Work to be completed: Copy these entries, putting "Window" in place of every "Viewport" and keeping everything else the same. Leave the pictures out of your answer.

[Word and element location records]

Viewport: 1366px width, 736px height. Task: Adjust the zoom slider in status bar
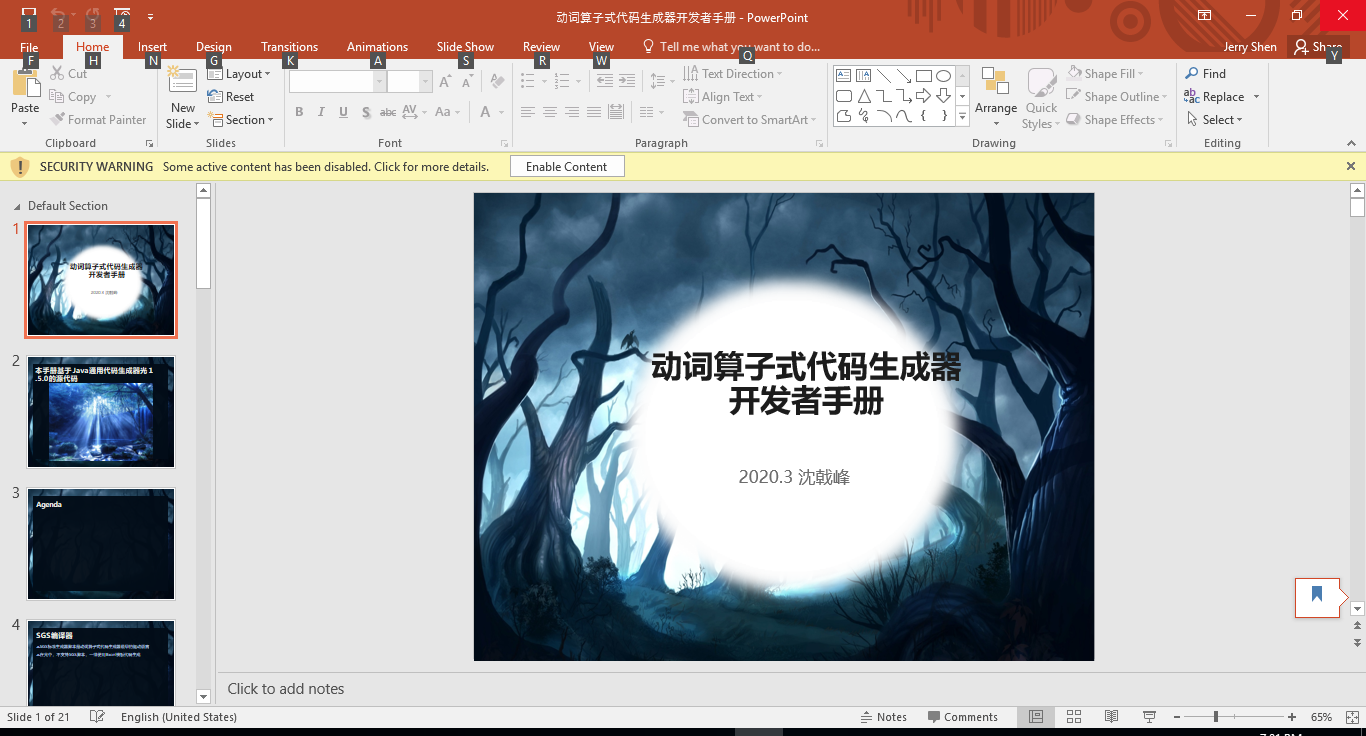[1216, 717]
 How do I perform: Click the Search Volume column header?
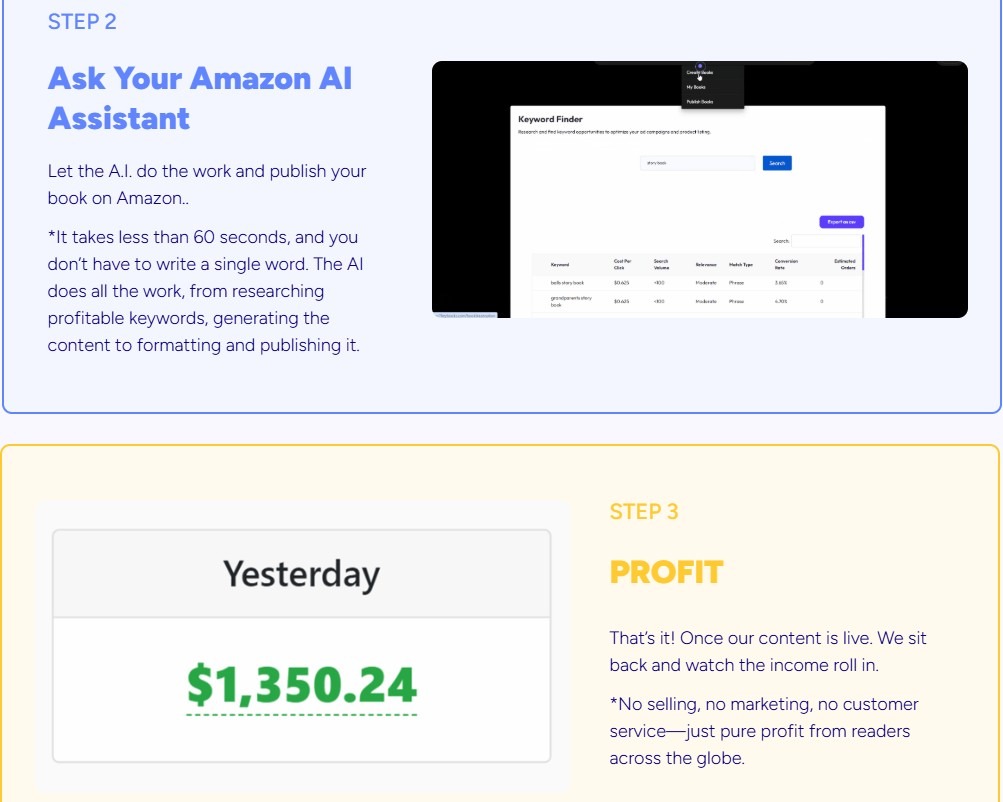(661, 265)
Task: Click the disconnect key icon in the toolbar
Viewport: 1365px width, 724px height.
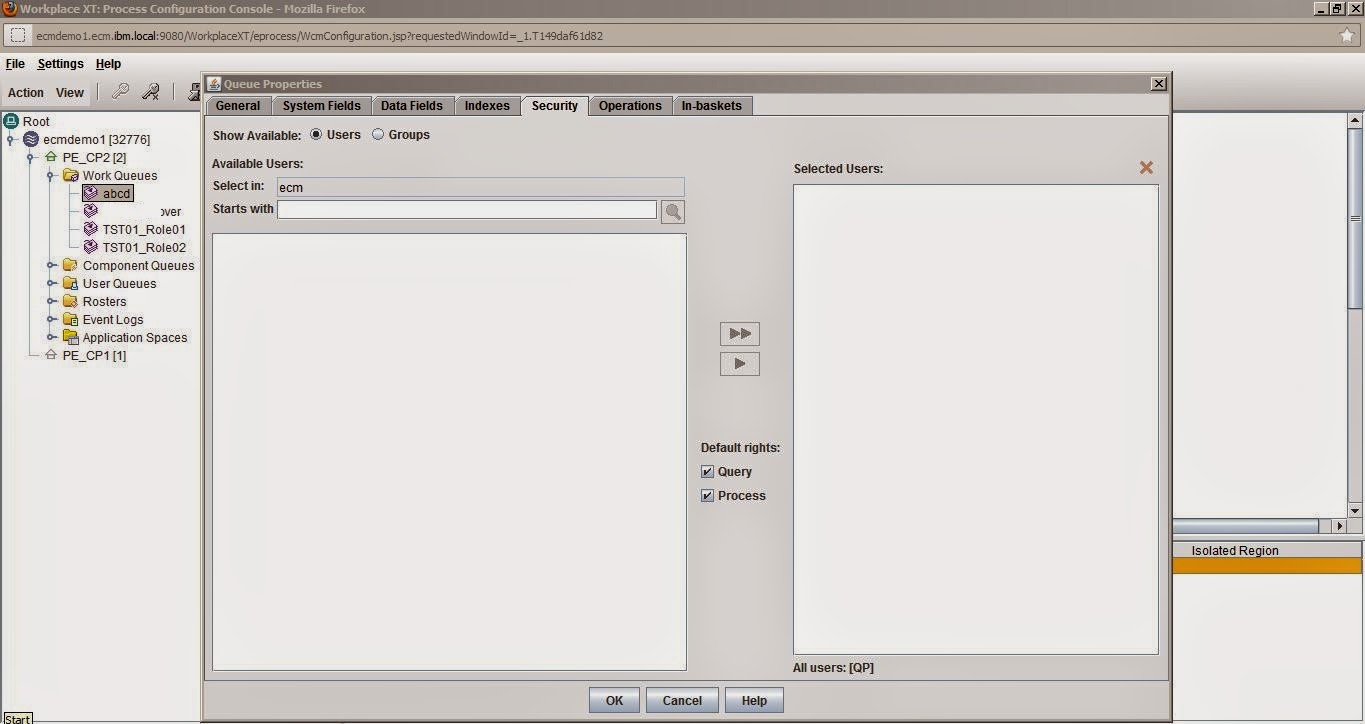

Exercise output:
Window: 1366px width, 736px height. Task: Adjust the zoom slider in status bar
[1216, 717]
 How do I perform: Click the Search Volume column header?
(661, 265)
Task: Click the disconnect key icon in the toolbar
Window: 1365px width, 724px height.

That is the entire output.